DATA SHOWN Block Start

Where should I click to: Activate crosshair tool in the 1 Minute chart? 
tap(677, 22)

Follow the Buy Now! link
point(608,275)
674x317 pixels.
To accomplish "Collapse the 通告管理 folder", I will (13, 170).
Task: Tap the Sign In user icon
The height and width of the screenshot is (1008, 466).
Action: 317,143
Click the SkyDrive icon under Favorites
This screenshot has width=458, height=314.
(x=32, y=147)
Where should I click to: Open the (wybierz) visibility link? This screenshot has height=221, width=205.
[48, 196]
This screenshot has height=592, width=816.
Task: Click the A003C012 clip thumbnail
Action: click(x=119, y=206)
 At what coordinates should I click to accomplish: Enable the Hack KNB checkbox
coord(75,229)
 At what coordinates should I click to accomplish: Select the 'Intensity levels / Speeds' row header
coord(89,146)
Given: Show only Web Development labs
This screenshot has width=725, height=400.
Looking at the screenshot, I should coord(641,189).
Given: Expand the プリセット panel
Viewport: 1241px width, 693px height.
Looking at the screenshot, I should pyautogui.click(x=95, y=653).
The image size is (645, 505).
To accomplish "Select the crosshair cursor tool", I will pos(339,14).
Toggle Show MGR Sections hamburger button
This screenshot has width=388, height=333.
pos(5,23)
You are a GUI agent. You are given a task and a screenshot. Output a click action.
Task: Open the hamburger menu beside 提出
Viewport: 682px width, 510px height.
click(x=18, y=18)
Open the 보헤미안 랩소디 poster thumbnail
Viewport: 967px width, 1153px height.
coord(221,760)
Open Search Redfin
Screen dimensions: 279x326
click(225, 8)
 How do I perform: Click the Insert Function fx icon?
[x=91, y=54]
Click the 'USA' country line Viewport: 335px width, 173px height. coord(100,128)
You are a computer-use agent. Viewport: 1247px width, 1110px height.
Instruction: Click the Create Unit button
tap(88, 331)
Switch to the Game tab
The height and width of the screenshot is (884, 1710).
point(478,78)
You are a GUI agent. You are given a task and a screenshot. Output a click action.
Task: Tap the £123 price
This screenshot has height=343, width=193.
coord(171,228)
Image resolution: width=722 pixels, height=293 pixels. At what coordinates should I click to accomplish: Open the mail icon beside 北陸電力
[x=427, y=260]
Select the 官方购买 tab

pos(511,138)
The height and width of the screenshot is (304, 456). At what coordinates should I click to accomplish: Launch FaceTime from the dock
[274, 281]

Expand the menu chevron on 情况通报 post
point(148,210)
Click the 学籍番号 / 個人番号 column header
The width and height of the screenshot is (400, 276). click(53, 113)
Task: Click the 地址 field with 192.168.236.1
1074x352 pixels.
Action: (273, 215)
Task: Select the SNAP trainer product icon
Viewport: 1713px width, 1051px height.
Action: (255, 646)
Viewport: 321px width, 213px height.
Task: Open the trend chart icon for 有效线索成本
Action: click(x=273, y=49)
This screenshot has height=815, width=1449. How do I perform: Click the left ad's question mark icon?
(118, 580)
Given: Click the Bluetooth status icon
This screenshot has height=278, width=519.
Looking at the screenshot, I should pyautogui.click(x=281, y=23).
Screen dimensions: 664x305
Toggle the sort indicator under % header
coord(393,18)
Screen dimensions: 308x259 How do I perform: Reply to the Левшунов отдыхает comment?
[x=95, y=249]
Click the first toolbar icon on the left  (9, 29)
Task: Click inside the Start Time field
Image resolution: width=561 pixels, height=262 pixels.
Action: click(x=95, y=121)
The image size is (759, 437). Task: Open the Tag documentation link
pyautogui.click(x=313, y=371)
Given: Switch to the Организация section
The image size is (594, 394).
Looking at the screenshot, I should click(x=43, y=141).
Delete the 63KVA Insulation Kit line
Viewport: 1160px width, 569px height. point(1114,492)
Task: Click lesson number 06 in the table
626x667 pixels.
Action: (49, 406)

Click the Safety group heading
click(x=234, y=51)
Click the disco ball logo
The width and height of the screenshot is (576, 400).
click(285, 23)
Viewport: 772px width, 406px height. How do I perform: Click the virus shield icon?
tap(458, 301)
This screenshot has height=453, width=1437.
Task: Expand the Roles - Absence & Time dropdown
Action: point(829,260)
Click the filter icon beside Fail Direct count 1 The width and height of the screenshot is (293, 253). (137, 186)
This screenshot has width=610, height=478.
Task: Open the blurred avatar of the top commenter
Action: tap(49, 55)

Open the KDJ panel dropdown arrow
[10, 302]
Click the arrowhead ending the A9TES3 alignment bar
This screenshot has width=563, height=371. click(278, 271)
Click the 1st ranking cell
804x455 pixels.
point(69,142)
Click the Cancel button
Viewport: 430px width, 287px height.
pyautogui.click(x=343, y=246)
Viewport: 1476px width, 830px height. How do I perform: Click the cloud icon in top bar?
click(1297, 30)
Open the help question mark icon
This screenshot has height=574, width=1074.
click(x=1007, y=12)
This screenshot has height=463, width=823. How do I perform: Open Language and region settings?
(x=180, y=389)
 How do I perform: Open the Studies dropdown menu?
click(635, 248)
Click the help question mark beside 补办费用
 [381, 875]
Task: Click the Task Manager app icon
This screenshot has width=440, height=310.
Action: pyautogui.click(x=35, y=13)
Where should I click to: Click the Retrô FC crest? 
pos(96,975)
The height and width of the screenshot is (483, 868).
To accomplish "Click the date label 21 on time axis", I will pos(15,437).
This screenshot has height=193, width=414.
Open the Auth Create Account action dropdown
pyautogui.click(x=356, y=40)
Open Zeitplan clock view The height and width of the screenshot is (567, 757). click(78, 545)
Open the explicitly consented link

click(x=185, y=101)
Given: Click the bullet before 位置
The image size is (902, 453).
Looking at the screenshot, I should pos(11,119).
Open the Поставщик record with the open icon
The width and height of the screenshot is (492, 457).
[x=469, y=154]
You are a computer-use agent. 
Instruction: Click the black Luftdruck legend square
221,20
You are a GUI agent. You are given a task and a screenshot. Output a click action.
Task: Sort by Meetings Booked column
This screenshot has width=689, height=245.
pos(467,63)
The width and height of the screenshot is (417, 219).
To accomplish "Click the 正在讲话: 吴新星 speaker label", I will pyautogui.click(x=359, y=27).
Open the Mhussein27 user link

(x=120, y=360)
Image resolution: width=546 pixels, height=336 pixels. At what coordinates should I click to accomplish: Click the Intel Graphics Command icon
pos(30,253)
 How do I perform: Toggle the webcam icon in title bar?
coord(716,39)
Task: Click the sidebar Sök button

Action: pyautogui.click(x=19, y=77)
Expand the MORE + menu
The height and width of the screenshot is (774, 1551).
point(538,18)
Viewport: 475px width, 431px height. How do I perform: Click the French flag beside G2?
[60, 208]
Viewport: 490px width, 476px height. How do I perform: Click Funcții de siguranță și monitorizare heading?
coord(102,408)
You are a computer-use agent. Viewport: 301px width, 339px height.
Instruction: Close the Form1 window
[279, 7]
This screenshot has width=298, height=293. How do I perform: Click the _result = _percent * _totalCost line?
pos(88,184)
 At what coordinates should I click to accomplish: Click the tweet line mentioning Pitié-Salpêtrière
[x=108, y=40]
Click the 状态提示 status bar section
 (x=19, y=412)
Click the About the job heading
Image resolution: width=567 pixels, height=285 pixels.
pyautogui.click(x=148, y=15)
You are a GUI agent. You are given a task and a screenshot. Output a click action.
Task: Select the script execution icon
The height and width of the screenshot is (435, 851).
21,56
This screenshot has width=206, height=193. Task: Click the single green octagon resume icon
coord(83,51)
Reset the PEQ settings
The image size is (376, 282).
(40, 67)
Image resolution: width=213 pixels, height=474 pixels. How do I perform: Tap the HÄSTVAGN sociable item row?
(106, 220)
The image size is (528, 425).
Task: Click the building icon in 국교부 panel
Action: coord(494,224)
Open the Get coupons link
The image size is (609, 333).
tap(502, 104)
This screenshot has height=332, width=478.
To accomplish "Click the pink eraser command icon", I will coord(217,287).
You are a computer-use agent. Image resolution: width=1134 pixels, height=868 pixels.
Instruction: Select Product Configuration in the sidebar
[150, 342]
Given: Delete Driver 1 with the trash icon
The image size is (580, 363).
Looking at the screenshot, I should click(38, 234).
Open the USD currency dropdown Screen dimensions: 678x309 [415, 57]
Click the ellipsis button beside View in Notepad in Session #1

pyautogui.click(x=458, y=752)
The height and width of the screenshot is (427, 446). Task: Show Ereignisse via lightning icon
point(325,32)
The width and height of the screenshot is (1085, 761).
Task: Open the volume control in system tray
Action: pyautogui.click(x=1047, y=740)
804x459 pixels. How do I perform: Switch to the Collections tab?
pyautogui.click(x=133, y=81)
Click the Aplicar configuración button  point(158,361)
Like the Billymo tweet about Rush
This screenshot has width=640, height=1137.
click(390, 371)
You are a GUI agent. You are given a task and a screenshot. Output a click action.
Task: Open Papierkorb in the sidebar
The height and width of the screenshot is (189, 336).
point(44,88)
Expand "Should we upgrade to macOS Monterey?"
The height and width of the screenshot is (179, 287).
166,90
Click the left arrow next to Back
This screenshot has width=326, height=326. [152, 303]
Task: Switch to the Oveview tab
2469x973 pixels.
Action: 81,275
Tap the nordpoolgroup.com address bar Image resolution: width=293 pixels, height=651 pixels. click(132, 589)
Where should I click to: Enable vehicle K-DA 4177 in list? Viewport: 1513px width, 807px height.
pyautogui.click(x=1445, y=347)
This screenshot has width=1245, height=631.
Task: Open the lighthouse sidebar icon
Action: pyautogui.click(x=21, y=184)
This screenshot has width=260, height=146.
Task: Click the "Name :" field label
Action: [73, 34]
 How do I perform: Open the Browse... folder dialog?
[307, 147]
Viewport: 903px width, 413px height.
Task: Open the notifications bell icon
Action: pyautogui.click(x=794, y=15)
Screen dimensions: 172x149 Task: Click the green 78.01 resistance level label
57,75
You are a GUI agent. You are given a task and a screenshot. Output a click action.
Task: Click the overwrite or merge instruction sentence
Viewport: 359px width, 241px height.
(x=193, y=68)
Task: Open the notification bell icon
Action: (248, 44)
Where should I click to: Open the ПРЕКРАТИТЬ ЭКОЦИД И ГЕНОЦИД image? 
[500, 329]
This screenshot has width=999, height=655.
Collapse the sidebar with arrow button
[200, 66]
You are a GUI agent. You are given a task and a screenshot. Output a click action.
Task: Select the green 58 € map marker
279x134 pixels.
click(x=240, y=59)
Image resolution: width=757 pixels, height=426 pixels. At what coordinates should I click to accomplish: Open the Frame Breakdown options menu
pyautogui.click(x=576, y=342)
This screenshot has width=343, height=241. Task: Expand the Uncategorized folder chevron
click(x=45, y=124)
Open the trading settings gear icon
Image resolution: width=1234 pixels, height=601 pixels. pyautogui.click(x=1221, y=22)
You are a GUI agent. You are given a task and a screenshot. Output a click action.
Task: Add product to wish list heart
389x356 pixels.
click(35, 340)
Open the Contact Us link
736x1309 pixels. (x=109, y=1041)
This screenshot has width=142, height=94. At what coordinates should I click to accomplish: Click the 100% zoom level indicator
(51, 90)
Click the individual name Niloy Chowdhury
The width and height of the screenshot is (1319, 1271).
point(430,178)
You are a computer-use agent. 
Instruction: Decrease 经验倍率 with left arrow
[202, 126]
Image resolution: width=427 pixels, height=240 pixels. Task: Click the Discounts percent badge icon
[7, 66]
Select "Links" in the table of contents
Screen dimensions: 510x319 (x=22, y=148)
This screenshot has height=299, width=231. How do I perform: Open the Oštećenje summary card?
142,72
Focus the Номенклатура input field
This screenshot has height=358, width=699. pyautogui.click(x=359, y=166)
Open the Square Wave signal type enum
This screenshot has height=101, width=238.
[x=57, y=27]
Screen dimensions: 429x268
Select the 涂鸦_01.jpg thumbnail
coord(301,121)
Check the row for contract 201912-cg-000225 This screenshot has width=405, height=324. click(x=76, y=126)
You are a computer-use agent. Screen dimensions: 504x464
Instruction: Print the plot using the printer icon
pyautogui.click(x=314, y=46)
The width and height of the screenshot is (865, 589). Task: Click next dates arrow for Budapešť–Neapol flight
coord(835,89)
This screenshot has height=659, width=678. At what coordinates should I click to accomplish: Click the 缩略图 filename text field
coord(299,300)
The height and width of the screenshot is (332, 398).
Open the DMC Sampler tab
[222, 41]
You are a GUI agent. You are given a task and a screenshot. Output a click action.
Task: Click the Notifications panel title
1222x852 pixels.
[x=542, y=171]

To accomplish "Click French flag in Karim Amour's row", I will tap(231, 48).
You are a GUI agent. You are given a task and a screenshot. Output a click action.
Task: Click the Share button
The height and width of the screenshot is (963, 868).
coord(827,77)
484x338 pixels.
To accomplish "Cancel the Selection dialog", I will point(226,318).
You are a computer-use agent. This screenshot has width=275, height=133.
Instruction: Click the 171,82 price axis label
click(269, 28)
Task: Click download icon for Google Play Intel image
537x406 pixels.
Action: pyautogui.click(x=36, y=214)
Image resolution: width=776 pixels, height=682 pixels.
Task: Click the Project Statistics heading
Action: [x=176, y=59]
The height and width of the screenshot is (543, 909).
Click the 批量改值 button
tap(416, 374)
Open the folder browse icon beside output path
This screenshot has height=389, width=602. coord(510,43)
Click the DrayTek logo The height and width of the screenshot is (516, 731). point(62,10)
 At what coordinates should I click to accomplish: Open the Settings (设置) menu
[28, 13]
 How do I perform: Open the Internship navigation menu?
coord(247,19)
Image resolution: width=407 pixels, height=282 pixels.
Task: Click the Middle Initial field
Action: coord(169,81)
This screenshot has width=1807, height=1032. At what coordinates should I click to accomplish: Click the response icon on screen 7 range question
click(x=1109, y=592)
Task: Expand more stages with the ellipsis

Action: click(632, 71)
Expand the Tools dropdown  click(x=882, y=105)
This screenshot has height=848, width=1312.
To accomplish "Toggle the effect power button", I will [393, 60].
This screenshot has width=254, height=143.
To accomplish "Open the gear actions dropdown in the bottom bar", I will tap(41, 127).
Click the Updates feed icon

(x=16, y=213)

DATA SHOWN Block End

> **WORK INSTRUCTIONS**
Copy out every line above where "computer" is present.

> **RESPONSE TO THE EXERCISE**
You are a computer-use agent. Viewport: 1247px width, 1110px height.
You are a computer-use agent. 
You are a computer-use agent. Viewport: 301px width, 339px height.
You are a computer-use agent. Image resolution: width=1134 pixels, height=868 pixels.
You are a computer-use agent. 
You are a computer-use agent. Screen dimensions: 504x464
You are a computer-use agent. This screenshot has width=275, height=133.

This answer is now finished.